Page extract:

§

Now that we have $X$ a topological space and $f$ a continuous function (we'll call the pair $(X, f)$ a topological dynamical system), we can get back to our game. When is $\text{orb}(x) = X$ ?
Almost never. Topological spaces (like $\mathbb{R}$ or $\mathbb{C}$) are almost always uncountable, and as we already discussed, this is impossible. So we have to modify our game a bit. If $\text{orb}(x) \neq X$, what is the next best thing? (If you've not taken measure theory, functional analysis, or general topology, you may be forgiven for not knowing.)
In this game, we want $\text{orb}(x)$ to be dense in $X$. If you've never seen dense sets before, think of the rationals $\mathbb{Q}$ sitting in $\mathbb{R}$. In $\mathbb{R}$, the open sets are exactly the open intervals. And any open interval in $\mathbb{R}$ intersects $\mathbb{Q}$. If you've had more analysis, another way to say this is that a subset of $X$ is dense in $X$ if its closure is all of $X$.

§

Data listing:
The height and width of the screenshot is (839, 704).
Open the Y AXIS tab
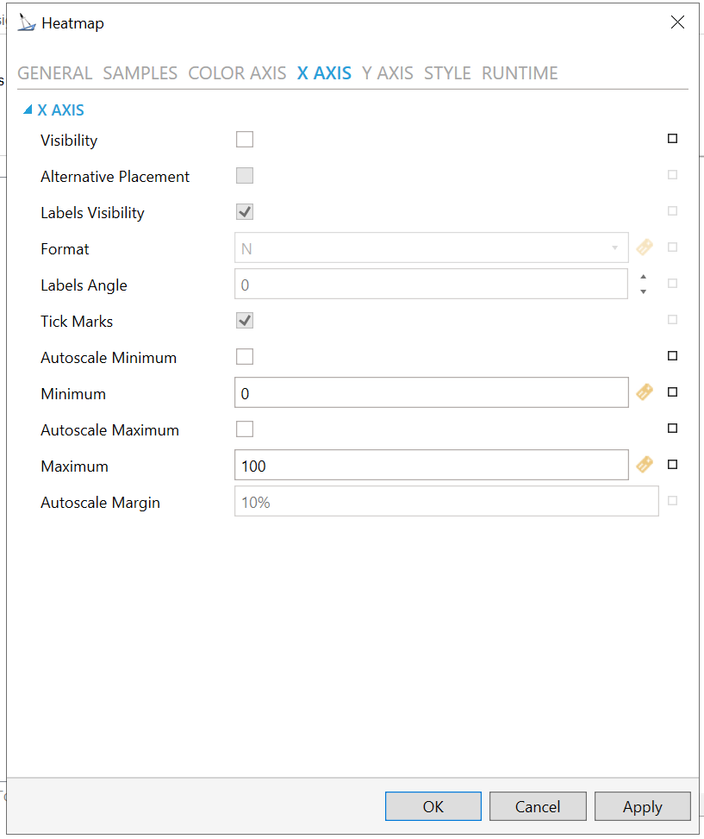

§

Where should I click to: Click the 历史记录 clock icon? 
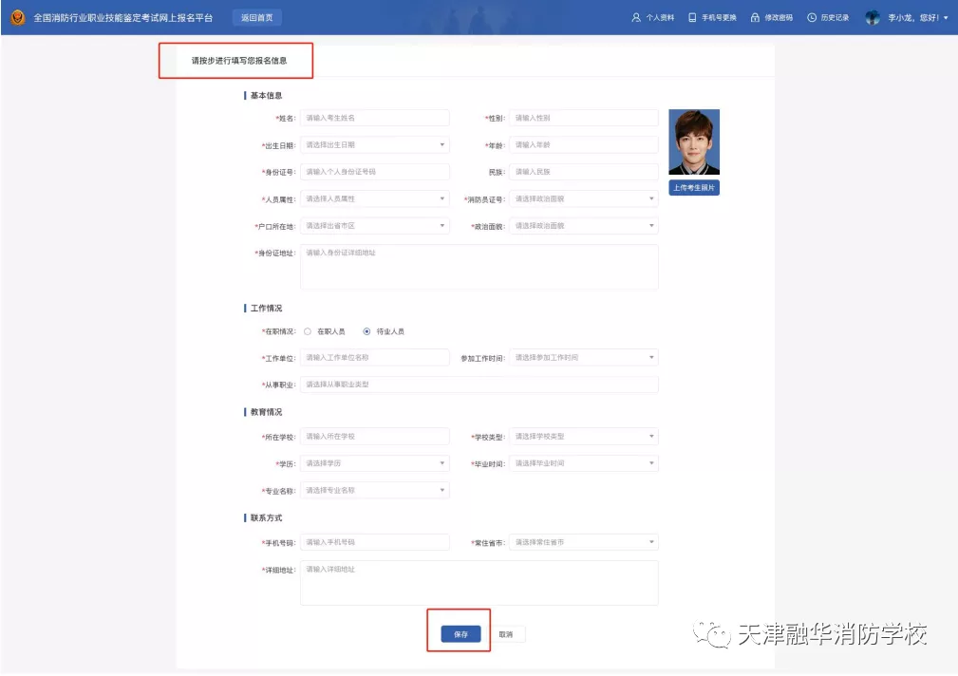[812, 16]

§

Exercise description: Pick up the passage on dense orbits in topological dynamical systems and continue it from its final sentence.

Answer below:
So this is the game: given a pair $(X,f)$, $X$ a topological space and $f$ a continuous function, can you find an element $x \in X$ such that $\overline{\text{orb}(x)} = X$ (id est, the closure of $\text{orb}(x)$ is $X$).
This game is a lot harder, and it'll require some new tools. Let me give you a definition and a few lemmas.

Def1 1 Let $(X, f)$ be a topological dynamical system. We call the system minimal if given a closed set $V \subset X$ such that $f(V) = V$, then $V = X$ or $V = \emptyset$. (That is, if the only invariant closed sets are the whole space or the null set.)

Minimality allows us to win the game. Actually, its equivalent to winning; consider the following proposition:
Let $(X, f)$ be a topological dynamical system. The system is minimal if and only if $\overline{\text{orb}(x)} = X$ for all $x \in X$.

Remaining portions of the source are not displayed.